To the foregoing legal measures for the protection of labor may pertinently be applied the principle laid down by Pope Leo XIII: "Whenever the general interest, or any particular class suffers or is threatened with injury which can in no other way be met or prevented, it is the duty of the public authority to intervene." Indeed, the great Pontiff himself applied the principle quite specifically to the conditions and needs of the working class. He said: "When there is question of defending the rights of individuals, the poor and helpless have a claim to especial consideration.
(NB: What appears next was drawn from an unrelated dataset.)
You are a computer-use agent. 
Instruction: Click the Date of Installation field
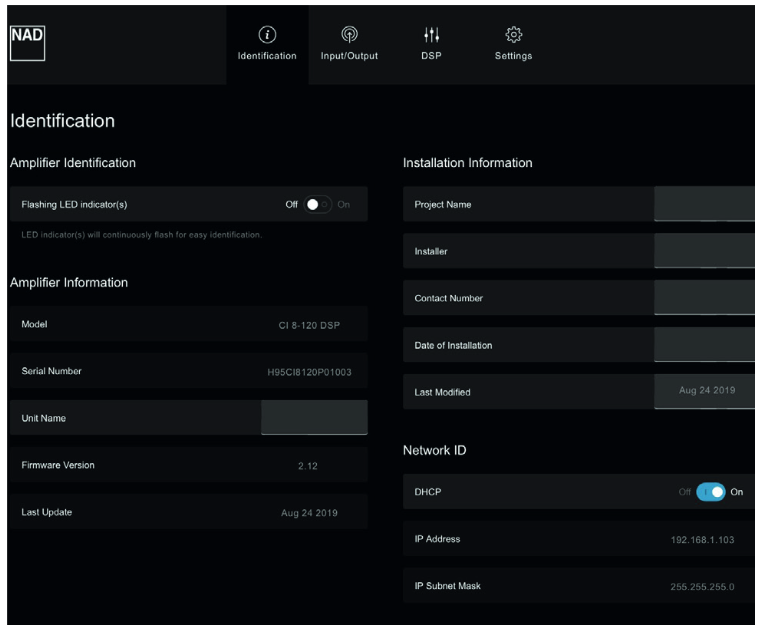tap(704, 345)
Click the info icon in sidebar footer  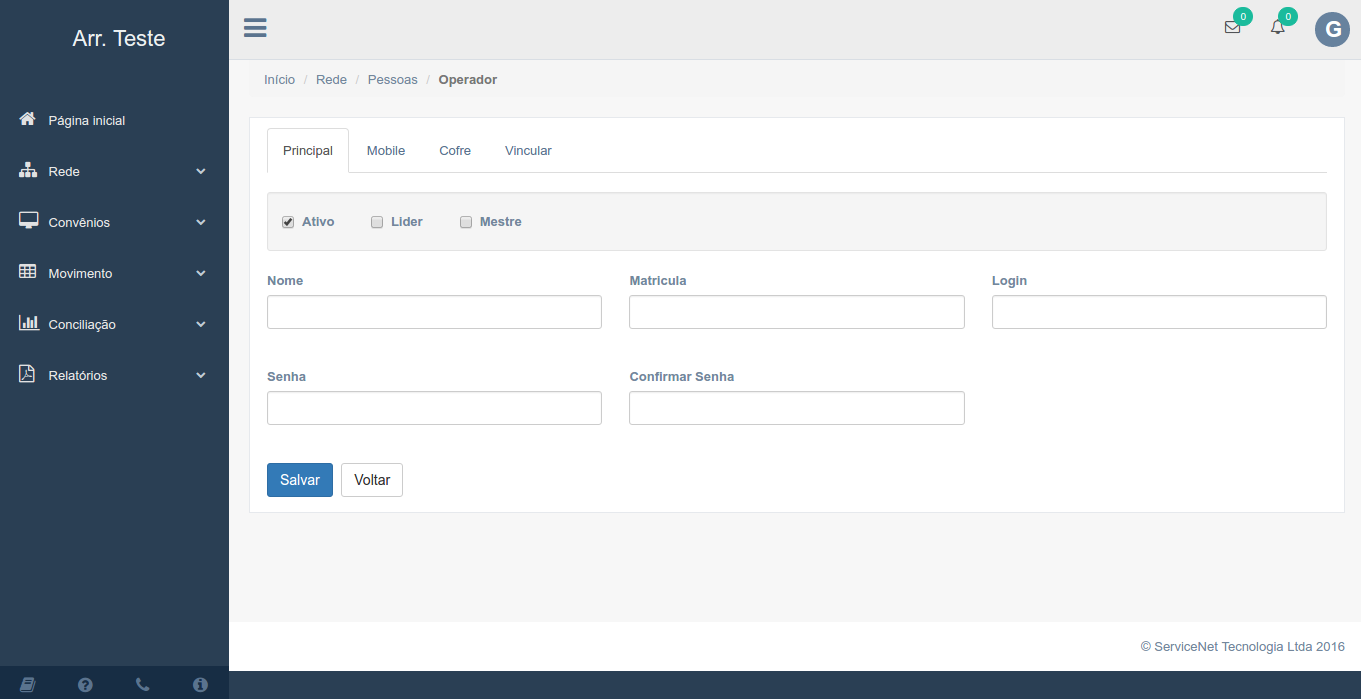coord(200,685)
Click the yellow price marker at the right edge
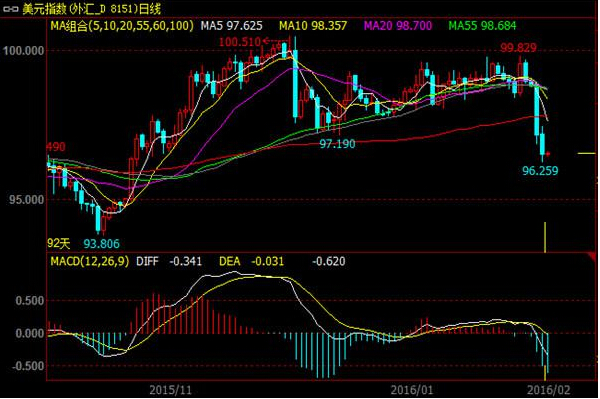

The richer class have many ways of shielding themselves, and stand less in need of help from the State; whereas, those who are badly off have no resources of their own to fall back upon, and must chiefly depend upon the assistance of the State. And it is for this reason that wage-earners, who are undoubtedly among the weak and necessitous, should be specially cared for and protected by the government."{15}

Our discussion of the end and functions of the State may fittingly close with the following declaration of the great Catholic authority on law, Francisco Suarez:

"The object of civil legislation is the natural welfare of the community of its individual members, in order that they may live in peace and justice, with a sufficiency of those goods that are necessary for physical conservation, and comfort, and with those moral conditions which are required for private well-being and public prosperity."{16}


{1} Cf. Cronin, The Science of Ethics, II, 474: "The measure of State function, therefore is to be found in the necessities of man and the inability of the individual and the family to provide these necessities. Anything, therefore, which is necessary, whether for the individual or for society at large, and which the individual or the family is not in a position to supply, may legitimately be regarded as included in the end of the State."

{2} Garner, An Introduction to Political Science, p. 318.

{3} Holt, An Introduction to the Study of Government, pp. 268-281.

{4} Holt, op. cit., pp. 285-305.

{5} Philosophia Moralis, No. 545.

{6} Institutiones Juris Naturalis, II, no. 317.

{7} Philosophia Moralis et Socialis, p. 446.

{8} The Science of Ethics, II, 472-479.

{9} First Principles in Politics, ch. IV.

{10} Loc. cit.

{11} Cf. Meyer, op. cit., II. p. 289; Cronin, op. cit., II, 474, 475.

{12} Encyclical, Ad Beat issimi, Nov. 1, 1914.

{13} Pope Leo XIII, On the Condition of Labor.

{14} Cf. Social Reconstruction Program of the Four American Bishops, in The Church and Labor (Macmillan). An excellent and fundamental statement of the economic functions of the State will be found in Institutiones Juris Naturalis, by Theodore Meyer, S.J., II, pp. 683-689. Uninstructed persons who think that legislation for a minimum wage and for social insurance is "socialistic" will have a better notion of Catholic social teaching after reading these paragraphs.

{15} Encyc., On the Condition of Labor.

{16} De Legibus, 1. 3, c. 11, sec. 7.